• [Work to be completed]:
However many lines the data holds, transcribe them all exactly.

(Data)

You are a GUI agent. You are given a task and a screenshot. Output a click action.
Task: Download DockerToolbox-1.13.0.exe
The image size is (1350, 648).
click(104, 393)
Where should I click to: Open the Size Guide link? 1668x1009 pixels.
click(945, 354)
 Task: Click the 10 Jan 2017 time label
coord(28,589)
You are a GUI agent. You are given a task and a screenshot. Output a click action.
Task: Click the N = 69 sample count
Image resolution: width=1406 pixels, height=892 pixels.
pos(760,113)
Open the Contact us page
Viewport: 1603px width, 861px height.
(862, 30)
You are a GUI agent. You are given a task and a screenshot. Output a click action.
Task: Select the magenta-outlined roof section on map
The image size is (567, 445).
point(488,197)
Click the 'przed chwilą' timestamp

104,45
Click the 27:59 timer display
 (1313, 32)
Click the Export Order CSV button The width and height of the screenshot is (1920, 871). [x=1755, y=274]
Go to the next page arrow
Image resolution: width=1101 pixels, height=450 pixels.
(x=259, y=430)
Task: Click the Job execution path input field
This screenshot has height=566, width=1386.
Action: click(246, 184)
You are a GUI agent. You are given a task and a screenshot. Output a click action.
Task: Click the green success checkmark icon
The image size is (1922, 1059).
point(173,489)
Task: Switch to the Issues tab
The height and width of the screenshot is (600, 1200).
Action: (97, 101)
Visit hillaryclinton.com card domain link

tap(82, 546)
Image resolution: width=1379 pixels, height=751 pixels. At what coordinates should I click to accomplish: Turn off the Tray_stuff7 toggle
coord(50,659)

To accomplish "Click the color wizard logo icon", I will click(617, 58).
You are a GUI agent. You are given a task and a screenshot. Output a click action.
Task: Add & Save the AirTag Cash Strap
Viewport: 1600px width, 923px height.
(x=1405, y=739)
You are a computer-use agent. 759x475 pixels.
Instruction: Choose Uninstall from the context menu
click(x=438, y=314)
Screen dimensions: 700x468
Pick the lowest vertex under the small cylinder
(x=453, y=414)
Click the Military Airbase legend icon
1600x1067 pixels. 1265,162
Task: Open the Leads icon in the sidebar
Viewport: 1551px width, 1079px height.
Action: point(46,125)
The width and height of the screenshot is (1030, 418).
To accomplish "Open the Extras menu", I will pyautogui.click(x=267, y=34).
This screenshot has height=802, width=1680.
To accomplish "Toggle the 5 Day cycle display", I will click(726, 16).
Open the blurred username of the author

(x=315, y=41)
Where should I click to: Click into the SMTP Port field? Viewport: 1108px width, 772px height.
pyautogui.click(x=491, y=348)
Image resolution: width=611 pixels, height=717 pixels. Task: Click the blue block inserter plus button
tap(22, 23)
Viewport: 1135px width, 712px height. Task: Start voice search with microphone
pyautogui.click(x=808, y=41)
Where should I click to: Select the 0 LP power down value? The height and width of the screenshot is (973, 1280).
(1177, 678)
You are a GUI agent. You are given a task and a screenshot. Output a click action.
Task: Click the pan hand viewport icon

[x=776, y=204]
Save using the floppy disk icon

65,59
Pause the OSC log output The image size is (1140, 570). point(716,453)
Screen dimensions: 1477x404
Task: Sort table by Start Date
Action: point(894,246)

(End Data)

• [Response to this task]:
You are a GUI agent. You are given a task and a screenshot. Output a click action.
Task: Download DockerToolbox-1.13.0.exe
The image size is (1350, 648).
click(104, 393)
Where should I click to: Open the Size Guide link? 1668x1009 pixels.
click(945, 354)
 Task: Click the 10 Jan 2017 time label
coord(28,589)
You are a GUI agent. You are given a task and a screenshot. Output a click action.
Task: Click the N = 69 sample count
Image resolution: width=1406 pixels, height=892 pixels.
pos(760,113)
Open the Contact us page
Viewport: 1603px width, 861px height.
(862, 30)
You are a GUI agent. You are given a task and a screenshot. Output a click action.
Task: Select the magenta-outlined roof section on map
The image size is (567, 445).
point(488,197)
Click the 'przed chwilą' timestamp

104,45
Click the 27:59 timer display
 (1313, 32)
Click the Export Order CSV button The width and height of the screenshot is (1920, 871). [x=1755, y=274]
Go to the next page arrow
Image resolution: width=1101 pixels, height=450 pixels.
(x=259, y=430)
Task: Click the Job execution path input field
This screenshot has height=566, width=1386.
Action: click(246, 184)
You are a GUI agent. You are given a task and a screenshot. Output a click action.
Task: Click the green success checkmark icon
The image size is (1922, 1059).
point(173,489)
Task: Switch to the Issues tab
The height and width of the screenshot is (600, 1200).
Action: (97, 101)
Visit hillaryclinton.com card domain link

tap(82, 546)
Image resolution: width=1379 pixels, height=751 pixels. At what coordinates should I click to accomplish: Turn off the Tray_stuff7 toggle
coord(50,659)

To accomplish "Click the color wizard logo icon", I will click(617, 58).
You are a GUI agent. You are given a task and a screenshot. Output a click action.
Task: Add & Save the AirTag Cash Strap
Viewport: 1600px width, 923px height.
(x=1405, y=739)
You are a computer-use agent. 759x475 pixels.
Instruction: Choose Uninstall from the context menu
click(x=438, y=314)
Screen dimensions: 700x468
Pick the lowest vertex under the small cylinder
(x=453, y=414)
Click the Military Airbase legend icon
1600x1067 pixels. 1265,162
Task: Open the Leads icon in the sidebar
Viewport: 1551px width, 1079px height.
Action: point(46,125)
The width and height of the screenshot is (1030, 418).
To accomplish "Open the Extras menu", I will pyautogui.click(x=267, y=34).
This screenshot has height=802, width=1680.
To accomplish "Toggle the 5 Day cycle display", I will click(726, 16).
Open the blurred username of the author

(x=315, y=41)
Where should I click to: Click into the SMTP Port field? Viewport: 1108px width, 772px height.
pyautogui.click(x=491, y=348)
Image resolution: width=611 pixels, height=717 pixels. Task: Click the blue block inserter plus button
tap(22, 23)
Viewport: 1135px width, 712px height. Task: Start voice search with microphone
pyautogui.click(x=808, y=41)
Where should I click to: Select the 0 LP power down value? The height and width of the screenshot is (973, 1280).
(1177, 678)
You are a GUI agent. You are given a task and a screenshot. Output a click action.
Task: Click the pan hand viewport icon

[x=776, y=204]
Save using the floppy disk icon

65,59
Pause the OSC log output The image size is (1140, 570). point(716,453)
Screen dimensions: 1477x404
Task: Sort table by Start Date
Action: point(894,246)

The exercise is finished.